- [Text provided]:
(begin)

Development of an Integrated Global Land Surface Dataset from 1901 to 2018

    Corresponding author: Su YANG, yangsu@cma.gov.cn
  • National Meteorological Information Center, China Meteorological Administration, Beijing 100081
Funds: Supported by the National Natural Science Foundation of China (41805128), National Key Research and Development Program of China (2017YFC1501801), National Natural Science Foundation of China (42093190043), and National Innovation Project for Meteorological Science and Technology (CMAGGTD003-5)

Abstract: We developed an integrated global land surface dataset (IGLD) at the National Meteorological Information Center of China Meteorological Administration. The IGLD consists of hourly data for 75 variables from five data sources. It contains not only the most widely used variables (e.g., pressure, temperature, dew-point temperature, and precipitation), but also visibility, cloud cover, snow depth, and so on. A hierarchy of data sources was created to identify duplicate records. The records located higher in the hierarchy were adopted preferentially in the IGLD. A comprehen-sive quality control procedure including extreme value test, internal consistency check, and spatiotemporal consistency check, was applied to the IGLD. The IGLD consists of land surface observations at more than 20,000 global sites from 1901 to 2018, of which about 17,000 stations are currently active. The number of global observatories generally increased over time, except for the 1960s to 1970s. It increased from about 2300 in 1951 to 17,000 in 2018. The observations over America, Europe, and eastern Asia always showed a high temporal integrity and dense spatial coverage, whereas measurements were sparser in South America, Africa, Russia, and the Mediterranean regions. In general, the standard and intermediate standard times for observation suggested by the World Meteorological Organization (WMO) were followed globally, except in Australia, where there were few data measured on the WMO schedule. The IGLD has been used in the China’s first generation global atmospheric reanalysis product (CRA) and the global daily precipitation dataset.

(end)

Stored dataset items
(begin)

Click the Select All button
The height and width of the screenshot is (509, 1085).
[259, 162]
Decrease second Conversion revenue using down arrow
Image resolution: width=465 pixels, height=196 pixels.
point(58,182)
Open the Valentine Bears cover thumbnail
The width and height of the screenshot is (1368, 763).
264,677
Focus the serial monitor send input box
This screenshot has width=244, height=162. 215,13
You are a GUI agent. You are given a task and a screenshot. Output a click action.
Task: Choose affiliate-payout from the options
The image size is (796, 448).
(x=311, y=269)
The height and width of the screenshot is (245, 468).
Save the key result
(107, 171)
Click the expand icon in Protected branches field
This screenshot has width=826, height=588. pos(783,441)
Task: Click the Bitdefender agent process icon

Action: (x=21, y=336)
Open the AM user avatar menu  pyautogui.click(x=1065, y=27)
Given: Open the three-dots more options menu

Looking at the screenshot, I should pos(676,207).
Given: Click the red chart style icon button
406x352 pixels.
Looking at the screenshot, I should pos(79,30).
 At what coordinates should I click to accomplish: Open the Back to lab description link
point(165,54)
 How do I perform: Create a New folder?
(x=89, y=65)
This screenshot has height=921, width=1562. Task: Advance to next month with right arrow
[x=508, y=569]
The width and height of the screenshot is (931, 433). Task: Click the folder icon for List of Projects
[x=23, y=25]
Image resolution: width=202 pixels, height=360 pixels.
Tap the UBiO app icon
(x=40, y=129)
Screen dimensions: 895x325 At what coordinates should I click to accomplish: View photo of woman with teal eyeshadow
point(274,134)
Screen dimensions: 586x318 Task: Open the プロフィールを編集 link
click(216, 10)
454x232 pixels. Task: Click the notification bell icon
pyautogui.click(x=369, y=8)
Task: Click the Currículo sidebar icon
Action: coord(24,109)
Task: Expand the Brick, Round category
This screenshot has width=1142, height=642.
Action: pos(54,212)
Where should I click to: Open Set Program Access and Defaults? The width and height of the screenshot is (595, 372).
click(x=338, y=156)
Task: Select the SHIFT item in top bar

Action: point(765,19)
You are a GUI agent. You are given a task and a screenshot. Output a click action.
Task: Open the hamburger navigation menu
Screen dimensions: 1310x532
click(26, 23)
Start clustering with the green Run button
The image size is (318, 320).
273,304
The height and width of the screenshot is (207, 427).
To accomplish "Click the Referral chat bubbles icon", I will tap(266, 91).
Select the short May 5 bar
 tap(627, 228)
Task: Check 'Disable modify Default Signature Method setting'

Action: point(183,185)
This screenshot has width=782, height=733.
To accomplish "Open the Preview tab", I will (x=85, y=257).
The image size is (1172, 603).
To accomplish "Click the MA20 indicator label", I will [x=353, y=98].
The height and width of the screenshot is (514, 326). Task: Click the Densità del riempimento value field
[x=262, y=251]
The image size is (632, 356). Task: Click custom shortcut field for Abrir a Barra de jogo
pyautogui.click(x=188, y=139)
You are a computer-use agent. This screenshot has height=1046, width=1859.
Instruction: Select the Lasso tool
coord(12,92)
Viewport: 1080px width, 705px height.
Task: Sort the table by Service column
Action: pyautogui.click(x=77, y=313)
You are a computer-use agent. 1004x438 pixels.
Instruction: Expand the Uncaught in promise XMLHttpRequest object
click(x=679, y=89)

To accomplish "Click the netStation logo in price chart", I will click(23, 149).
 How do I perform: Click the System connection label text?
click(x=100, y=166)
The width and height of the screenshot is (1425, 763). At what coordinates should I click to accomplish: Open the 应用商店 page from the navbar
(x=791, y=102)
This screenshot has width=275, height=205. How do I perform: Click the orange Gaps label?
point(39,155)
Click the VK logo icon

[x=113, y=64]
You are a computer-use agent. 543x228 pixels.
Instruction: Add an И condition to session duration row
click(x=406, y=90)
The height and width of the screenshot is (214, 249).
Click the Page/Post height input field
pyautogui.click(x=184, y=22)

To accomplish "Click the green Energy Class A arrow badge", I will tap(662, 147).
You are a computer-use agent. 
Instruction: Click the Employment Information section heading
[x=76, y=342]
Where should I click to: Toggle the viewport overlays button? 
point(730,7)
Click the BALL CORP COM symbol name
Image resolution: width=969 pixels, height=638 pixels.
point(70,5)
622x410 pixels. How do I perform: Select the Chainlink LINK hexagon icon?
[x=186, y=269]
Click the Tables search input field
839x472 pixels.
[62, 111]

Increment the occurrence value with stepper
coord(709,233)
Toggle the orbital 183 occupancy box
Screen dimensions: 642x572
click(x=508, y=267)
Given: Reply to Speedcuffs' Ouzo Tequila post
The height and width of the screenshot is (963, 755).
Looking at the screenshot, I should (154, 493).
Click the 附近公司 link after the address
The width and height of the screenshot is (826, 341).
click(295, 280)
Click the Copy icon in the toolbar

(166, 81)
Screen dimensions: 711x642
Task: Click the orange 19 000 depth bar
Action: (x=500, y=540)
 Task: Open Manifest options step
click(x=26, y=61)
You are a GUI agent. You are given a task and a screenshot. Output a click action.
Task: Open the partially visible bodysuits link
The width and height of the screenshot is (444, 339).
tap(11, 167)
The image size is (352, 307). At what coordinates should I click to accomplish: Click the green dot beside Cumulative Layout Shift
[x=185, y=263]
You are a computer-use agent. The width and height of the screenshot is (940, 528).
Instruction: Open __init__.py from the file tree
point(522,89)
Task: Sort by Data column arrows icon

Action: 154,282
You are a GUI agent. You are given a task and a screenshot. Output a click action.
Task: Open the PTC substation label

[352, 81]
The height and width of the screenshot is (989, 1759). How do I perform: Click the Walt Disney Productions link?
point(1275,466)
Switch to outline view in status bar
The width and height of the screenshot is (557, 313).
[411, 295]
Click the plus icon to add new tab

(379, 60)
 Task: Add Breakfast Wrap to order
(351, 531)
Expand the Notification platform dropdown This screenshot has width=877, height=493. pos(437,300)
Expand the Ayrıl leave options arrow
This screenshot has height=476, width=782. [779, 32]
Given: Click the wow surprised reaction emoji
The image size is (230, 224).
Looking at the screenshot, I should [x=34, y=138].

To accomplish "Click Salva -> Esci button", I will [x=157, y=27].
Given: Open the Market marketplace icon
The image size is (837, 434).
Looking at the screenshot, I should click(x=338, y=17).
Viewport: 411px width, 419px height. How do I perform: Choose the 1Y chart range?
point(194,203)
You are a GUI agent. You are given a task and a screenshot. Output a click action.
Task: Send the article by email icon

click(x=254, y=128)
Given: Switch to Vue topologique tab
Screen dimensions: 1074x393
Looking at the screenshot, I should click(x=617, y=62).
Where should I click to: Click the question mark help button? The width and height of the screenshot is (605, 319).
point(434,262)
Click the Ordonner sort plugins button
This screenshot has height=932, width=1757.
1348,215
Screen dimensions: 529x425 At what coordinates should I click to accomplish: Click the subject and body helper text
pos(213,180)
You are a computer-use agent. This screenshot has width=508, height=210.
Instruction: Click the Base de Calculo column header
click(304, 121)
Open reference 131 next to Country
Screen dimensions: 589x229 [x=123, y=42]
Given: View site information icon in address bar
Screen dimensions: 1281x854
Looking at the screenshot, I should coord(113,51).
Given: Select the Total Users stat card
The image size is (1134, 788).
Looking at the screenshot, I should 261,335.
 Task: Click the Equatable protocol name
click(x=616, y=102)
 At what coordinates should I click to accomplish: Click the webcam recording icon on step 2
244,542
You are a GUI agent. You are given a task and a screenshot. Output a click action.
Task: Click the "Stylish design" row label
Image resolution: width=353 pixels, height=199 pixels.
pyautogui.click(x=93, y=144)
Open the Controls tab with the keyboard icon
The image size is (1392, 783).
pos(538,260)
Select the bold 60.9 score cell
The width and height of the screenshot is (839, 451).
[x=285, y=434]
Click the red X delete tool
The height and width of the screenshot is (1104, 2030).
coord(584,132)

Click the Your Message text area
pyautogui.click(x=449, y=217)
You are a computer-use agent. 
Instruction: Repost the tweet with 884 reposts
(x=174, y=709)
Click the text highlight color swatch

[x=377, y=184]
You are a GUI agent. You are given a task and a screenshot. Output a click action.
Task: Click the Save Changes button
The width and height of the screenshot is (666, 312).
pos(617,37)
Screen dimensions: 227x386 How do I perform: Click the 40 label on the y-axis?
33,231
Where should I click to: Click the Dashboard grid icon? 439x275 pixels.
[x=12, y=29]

(end)

- [Exercise]:
According to the abstract, how many variables and data sources make up the hourly data in the IGLD?

- [Problem solution]:
The IGLD consists of hourly data for 75 variables from five data sources.